A tricky question facing the international community is how to conserve global public goods such as forests in the Americas, Europe, Africa, and Asia at a time when multilateral cooperation is waning. When it comes to reversing climate change, it is impossible for any one single state to deliver results on their own. Up until now, governments prefer to establish non-binding international agreements such as the Paris Climate Agreement or the Kyoto Protocol. Businesses have called for market-based mechanisms intended to reward reductions in greenhouse gases and reforestation efforts. Meanwhile, many environmental and indigenous activists—and a growing number of socially-minded businesses and average citizens—are adamant that it is only through direct actions such as protesting, campaigning, boycotting, and divestment that governments and businesses will agree to reverse anthropogenic climate change.

Bolsonaro has rejected virtually all forms of cooperation and coercion, saying that “the Amazon is ours, not yours.” Faced with mounting pressure from France, Germany, Norway, and others to act, he has retreated to chest-beating nationalism.

Yet the Amazon fires that generated global outrage in September are straining the utility and credibility of traditional concepts such as the zero-sum understanding of national sovereignty. A fundamental tenet of international affairs—at least within the tradition of realism—is that each nation state has exclusive control over its own domestic affairs. But what happens within a state—say a government-sponsored dramatic expansion in the exploitation of land for cattle, soy, and mining, along with  the emission of millions of tons of carbon dioxide—affects global temperatures, cloud cover, ocean currents, and human well-being? It becomes harder to defer to absolutist notions of national sovereignty when global survival is at stake. This is precisely the point raised by Harvard professor Stephen Walt in his recently penned Foreign Policy article, “Who will intervene in Brazil to save the Amazon?”

Walt’s article stirred up sharp controversy (and bad memories) in Brazil by sketching out a fictional scenario in which an unnamed future United States president issues an ultimatum before intervening militarily to “protect” the Amazon and avoid a climate apocalypse. A joint scientific study published in 2016 concluded that Brazil is perilously close to the precipice. If more than 20 percent of the Amazon’s tree cover is deforested, the basin’s capacity to absorb carbon dioxide could collapse, turning the world’s largest tropical forest into its biggest patch of dry scrub-land.

Not surprisingly, Walt’s article came under heavy criticism—and not just from Brazil’s vocal nationalists. Many Brazilians suspect that outsiders (together with foreign-funded local human rights, environment and indigenous organizations) covet the country’s abundant resources and are determined to undermine the country’s sovereignty at all cost.

- [EXERCISE INPUT]:
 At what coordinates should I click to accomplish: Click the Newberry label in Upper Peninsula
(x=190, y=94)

* * *

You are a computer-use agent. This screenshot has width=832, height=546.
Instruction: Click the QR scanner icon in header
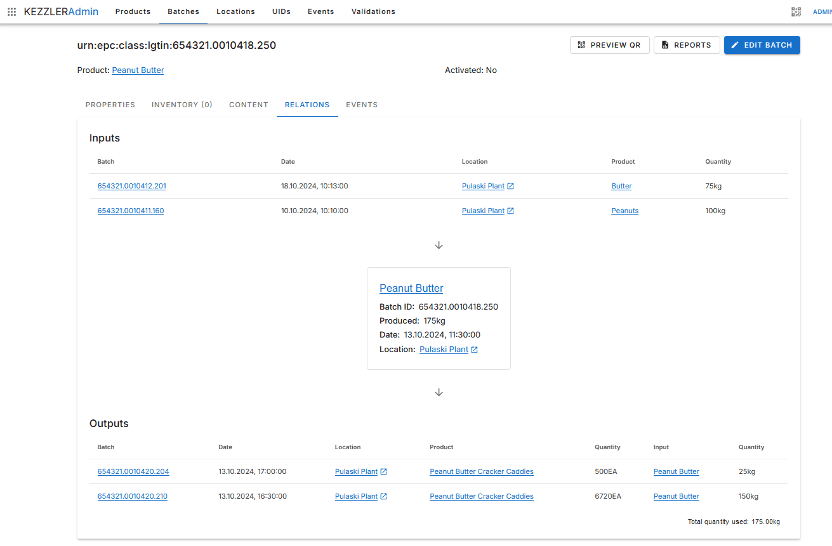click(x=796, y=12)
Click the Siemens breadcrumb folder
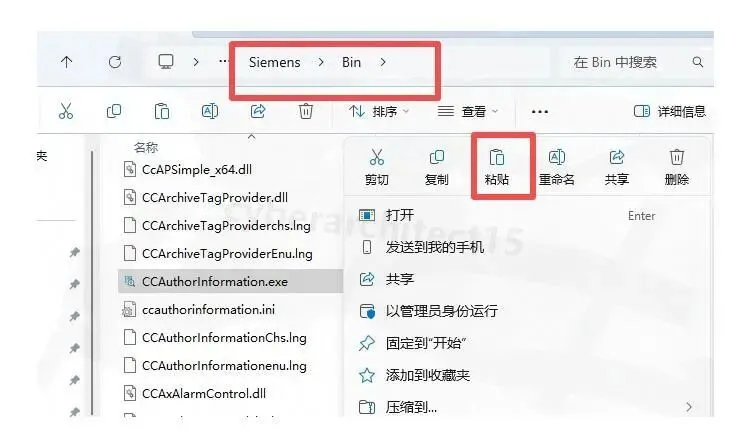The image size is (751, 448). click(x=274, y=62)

- [THE TASKS]:
**A)** From the records, return verbatim the part that opens with the line containing "At what coordinates" and closes with the line containing "(x=190, y=94)", including both of those lines.
**B)** Write the next part of the text on the Amazon fires and national sovereignty, picking up after its final sentence.

- [RESPONSES IN ORDER]:
**A)**
 At what coordinates should I click to accomplish: Click the Newberry label in Upper Peninsula
(x=190, y=94)

**B)**
While Walt is quick to describe the aforementioned scenario as unrealistic, it has already emboldened and amplified the Brazilian government’s dangerous nationalist discourse. The country’s foreign minister, Ernesto Araujo, has clumsily cited Walt’s article several times since it was published last month. Walt was careful to note that any hypothetical intervention would need to be authorized by the United Nations. But this only fueled the “anti-globalist” narrative that is popular among Bolsonaro supporters (and some Trump ones): that the United Nations is part of a global left-wing plot to undermine Brazil’s national sovereignty. Indeed, the new government threatened to pull Brazil out of the Paris Climate Agreement earlier this year, and while the government has since backtracked, critics argue that, in practice, Brazil is no longer part of the accord, with Araújo on record describing climate change as part of an international Marxist conspiracy.

Part of the reason why Walt’s article has generated such discomfort is because his arguments inspire memories of the past. The US has a long track record of resorting to military force to achieve its foreign policy goals, and it has a massive military footprint spanning at least 150 countries, including influence in Colombia and a base in Peru. While it’s inconceivable Walt’s grim scenario could be sanctioned by China and Russia who sit on the UN Security Council, what he imagines is different—a “coalition of the willing” that side-steps the Council. As we have seen from Iraq to Libya, these ad-hoc coalitions rarely turn out well (they also entail massive environmental footprints.)

The fact is that there are other levers available to improve Brazil’s (and others) custodianship of the Amazon, and most of them do not entail military force. In addition to applying significant pressure on Brazil to stay committed to the Paris Agreement and other climate commitments (including through conditions in trade agreements), the Amazon Cooperation Treaty (ACT) could be significantly bolstered. The ACT was created by all eight countries straddling the Amazon in 1978, and equipped with a secretariat in 1995 to strengthen key provisions. Countries like Bolivia, Chile, Colombia, and Ecuador should also significantly ramp-up pressure since they stand to lose most dramatically from Brazil’s misbehavior.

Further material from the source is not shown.